Sleep and Bedding

Receiving blankets:   These are typically used for swaddling a baby and/or burp cloths.

Swaddling has received recent media attention as a result of potential safety risks.  Risks cited include: potential overheating (overheating is a risk factor for SIDS), potential missed feeding cues as a result of decreased baby arousal, potential risk for hip dysplasia (abnormal hip development) if swaddled tightly with straight legs, lack of opportunity to learn self soothing as a result of preventing access to hand to mouth, as well as decreased opportunity to develop rolling skills.  In addition to these potential risks, a 2007 systematic review also cited decreased crying, and longer sleep duration as benefits.  In the pre-term population additional benefits include improved neuromuscular development, motor organization and self-regulation, as well as decreased distress.

Based on current literature, it seems the evidence is unclear regarding the whether or not it actually increases the risk of SIDS.

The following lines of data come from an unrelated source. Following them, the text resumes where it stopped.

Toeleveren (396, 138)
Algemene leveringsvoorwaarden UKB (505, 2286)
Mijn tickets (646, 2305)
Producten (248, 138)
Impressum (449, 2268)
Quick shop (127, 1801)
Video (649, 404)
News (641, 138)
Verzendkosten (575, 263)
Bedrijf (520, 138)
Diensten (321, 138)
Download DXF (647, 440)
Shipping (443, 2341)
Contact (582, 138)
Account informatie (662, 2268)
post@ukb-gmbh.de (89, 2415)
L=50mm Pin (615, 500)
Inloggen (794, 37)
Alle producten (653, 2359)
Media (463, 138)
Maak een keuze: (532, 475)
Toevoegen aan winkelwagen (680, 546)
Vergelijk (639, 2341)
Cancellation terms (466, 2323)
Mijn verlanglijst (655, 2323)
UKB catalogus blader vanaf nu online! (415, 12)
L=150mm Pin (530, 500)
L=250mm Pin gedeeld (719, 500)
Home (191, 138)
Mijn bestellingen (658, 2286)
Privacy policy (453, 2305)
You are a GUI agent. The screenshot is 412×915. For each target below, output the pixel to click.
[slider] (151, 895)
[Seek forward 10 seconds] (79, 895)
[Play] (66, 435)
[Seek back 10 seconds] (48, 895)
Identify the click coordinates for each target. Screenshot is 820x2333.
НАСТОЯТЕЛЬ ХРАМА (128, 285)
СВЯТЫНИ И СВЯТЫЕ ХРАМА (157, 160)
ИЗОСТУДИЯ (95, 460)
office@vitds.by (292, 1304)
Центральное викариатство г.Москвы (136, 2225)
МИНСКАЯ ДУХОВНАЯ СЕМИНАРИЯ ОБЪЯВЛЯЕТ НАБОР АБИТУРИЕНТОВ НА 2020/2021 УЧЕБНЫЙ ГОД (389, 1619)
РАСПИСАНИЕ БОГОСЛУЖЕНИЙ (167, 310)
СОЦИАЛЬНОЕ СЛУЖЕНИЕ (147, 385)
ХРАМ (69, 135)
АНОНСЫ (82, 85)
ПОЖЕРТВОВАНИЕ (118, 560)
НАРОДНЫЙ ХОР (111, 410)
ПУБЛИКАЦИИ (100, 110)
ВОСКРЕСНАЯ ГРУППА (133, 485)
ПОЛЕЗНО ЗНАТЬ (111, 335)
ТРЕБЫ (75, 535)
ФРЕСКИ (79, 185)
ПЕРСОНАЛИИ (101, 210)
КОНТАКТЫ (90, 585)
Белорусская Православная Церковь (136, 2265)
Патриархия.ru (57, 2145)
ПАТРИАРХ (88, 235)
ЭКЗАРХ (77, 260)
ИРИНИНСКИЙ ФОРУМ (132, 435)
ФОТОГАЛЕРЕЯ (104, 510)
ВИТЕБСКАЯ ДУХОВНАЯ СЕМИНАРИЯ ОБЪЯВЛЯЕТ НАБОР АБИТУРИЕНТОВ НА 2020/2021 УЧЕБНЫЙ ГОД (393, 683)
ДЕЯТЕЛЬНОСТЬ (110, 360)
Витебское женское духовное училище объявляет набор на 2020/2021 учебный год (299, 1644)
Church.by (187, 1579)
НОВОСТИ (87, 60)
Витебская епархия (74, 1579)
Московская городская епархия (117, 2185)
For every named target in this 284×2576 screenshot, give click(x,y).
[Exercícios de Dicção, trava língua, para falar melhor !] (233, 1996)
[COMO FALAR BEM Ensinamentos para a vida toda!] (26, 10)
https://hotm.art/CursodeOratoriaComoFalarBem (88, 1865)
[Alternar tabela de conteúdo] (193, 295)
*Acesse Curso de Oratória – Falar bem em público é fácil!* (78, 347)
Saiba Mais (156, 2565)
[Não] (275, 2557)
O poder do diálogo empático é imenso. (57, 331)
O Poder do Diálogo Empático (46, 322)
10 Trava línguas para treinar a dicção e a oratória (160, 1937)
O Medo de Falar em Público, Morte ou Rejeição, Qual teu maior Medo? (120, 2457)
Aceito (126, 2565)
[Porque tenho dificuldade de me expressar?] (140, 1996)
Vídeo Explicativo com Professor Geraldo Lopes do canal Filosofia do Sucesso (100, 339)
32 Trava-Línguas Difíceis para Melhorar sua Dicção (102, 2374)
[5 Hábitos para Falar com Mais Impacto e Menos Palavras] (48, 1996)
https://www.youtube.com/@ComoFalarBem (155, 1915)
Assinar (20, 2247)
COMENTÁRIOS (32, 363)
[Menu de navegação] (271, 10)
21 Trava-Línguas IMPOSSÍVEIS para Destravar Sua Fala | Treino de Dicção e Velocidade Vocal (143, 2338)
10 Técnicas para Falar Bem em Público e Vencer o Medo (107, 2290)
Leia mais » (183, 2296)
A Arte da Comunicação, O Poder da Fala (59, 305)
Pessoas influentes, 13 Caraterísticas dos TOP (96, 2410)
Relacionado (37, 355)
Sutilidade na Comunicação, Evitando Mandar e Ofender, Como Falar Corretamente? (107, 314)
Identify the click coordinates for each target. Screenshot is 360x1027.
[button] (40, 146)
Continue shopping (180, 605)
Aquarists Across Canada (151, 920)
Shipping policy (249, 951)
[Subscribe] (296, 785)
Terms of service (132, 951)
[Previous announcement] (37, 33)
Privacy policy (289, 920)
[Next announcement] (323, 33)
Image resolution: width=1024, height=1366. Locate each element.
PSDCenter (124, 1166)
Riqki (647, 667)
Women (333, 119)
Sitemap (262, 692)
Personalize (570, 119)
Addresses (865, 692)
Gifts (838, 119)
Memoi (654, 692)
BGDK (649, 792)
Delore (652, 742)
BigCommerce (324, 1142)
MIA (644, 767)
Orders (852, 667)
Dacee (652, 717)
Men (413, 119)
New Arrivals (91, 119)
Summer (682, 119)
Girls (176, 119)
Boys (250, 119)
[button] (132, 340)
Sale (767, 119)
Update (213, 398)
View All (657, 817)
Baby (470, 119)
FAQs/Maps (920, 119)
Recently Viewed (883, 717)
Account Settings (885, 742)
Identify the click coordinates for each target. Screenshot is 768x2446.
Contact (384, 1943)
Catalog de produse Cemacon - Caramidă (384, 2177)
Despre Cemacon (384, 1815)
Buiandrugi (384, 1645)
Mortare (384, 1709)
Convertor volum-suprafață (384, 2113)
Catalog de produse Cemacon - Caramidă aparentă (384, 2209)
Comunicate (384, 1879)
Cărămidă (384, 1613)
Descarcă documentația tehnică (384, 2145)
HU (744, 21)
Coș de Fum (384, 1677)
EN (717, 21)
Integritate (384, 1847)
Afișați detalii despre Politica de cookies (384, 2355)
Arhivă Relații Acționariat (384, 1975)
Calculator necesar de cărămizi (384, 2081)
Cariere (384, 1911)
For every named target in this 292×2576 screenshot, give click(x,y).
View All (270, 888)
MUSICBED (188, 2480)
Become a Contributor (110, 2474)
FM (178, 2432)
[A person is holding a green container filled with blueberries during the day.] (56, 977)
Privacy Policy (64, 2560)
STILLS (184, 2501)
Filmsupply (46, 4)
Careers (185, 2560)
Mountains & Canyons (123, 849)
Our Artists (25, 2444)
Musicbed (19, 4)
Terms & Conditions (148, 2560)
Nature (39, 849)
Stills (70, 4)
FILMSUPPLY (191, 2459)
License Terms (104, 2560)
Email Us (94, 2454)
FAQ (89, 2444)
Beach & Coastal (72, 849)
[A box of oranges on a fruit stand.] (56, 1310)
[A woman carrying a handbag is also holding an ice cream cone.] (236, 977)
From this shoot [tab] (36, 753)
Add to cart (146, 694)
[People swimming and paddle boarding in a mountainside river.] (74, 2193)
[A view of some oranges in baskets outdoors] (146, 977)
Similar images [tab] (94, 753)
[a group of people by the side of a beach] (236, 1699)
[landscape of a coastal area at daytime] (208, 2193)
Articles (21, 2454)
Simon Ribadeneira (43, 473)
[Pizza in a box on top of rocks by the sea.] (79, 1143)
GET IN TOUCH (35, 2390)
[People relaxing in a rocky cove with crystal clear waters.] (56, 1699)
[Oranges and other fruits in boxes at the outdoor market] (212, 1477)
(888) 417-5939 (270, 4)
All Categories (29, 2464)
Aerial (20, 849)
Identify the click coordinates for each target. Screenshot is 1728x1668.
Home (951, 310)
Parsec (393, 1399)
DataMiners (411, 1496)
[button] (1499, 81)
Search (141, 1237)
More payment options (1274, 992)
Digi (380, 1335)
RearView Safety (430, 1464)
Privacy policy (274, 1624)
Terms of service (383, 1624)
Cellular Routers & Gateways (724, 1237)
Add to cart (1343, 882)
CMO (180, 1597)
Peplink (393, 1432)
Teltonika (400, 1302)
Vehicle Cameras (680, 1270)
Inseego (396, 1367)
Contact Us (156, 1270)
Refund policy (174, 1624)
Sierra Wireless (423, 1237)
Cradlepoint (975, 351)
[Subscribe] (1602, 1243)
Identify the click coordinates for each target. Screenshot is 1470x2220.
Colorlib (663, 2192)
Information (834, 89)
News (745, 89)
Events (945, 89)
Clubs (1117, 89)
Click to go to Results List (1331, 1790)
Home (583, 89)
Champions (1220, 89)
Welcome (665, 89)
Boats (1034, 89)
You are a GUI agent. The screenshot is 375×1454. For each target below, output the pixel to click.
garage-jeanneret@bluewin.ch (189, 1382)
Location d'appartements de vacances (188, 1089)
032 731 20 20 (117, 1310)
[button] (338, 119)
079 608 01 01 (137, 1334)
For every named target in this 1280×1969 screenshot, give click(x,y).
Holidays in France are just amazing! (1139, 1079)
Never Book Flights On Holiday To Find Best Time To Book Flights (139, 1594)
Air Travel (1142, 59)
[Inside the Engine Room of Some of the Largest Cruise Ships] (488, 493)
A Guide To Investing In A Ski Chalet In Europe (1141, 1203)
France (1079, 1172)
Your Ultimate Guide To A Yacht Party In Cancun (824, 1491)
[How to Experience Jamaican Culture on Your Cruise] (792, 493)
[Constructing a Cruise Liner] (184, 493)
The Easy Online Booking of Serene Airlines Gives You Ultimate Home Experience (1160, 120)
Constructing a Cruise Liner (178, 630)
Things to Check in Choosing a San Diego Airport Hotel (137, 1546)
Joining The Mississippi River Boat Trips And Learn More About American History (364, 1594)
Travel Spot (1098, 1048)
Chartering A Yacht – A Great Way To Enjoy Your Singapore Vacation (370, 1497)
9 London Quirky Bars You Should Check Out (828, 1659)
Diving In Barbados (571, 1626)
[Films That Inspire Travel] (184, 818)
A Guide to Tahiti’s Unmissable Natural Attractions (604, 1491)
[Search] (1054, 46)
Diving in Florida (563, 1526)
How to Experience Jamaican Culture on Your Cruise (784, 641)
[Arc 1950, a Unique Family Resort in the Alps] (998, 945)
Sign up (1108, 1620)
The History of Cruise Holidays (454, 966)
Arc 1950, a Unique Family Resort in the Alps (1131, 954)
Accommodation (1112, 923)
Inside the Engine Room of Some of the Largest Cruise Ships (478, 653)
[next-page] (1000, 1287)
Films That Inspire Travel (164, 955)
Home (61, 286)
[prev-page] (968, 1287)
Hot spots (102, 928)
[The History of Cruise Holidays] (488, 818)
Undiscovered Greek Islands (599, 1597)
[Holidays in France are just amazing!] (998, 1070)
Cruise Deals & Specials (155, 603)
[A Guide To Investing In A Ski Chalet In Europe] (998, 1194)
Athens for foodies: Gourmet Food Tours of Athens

The American Academy of Pediatrics (AAP) suggests that when done correctly, swaddling can be an effective technique to help calm infants and promote sleep.

The International Hip Dysplasia Institute recommends that legs should be bend when baby is swaddled.  This is supported by the Pediatric Orthopedic Society of North America. Take a peek at Hip Healthy Swaddling: American Academy of Pediatrics.

Bottom line:  Swaddling is becoming a recommendation that many health professionals are no longer making.   The evidence remains unclear.  It may be beneficial for some babies but it needs to be properly applied.  Ensure that baby does not layers under a swaddling blanket and they are placed on their back to sleep.  Ensure you flex their hips.

Back to our original topic – receiving blanket.  The number that you will need depends if your baby even likes swaddling or if you have a spitty baby.  If you are going to get receiving blankets,  5-8 is a reasonable number to start with (until you know what you are dealing with).

White Noise:  Another “nice to haves/unnecessary” item is a white noise machines (commercially called “sleep sheeps”, or you can download an app on your itouch, ipad or iphone).  The problem with Sleep Sheeps are the short time duration they run for.  They lasts for 45 minutes, or exactly when your  baby is  entering a lighter sleep stage.  It could shut off and end up arousing baby, opposite of what you hoped it would do.   Go for something that you can keep on the whole time.  White noise is of particular use when you are at the “giving  baby the opportunity to learn to sleep on his/her own” stage.  Keep in mind that running a fan in the room does the trick too.  I would put this in a “necessary” category for second child..… you may  to block out the noise of your toddler activities when the youngest is napping.

Night light: It is nice to have a low level light that you can turn on for diaper changes or nursing.  Bright light in the middle of the night is shocking for everyone!

Crib bedding:  A crib bedding set often comes with a fitted  sheet, a flat  sheet, a duvet and bumper pads.  The most recent evidence suggests that bumpers in a crib pose an increased risk for SIDS, as do duvets or blankets under 12 months of age.  You can  purchase breathable, mesh bumper pads to prevent rogue legs and arms from getting stuck between the crib slats.  These are useful when babies are learning to crawl and getting themselves in all kinds of positions.

I would suggest a waterproof  mattress cover for the diaper disaster and vomiting episodes.

A nice to have item is a crib skirt that goes under the mattress and goes to the floor.  You can hide all kids of storage boxes under there.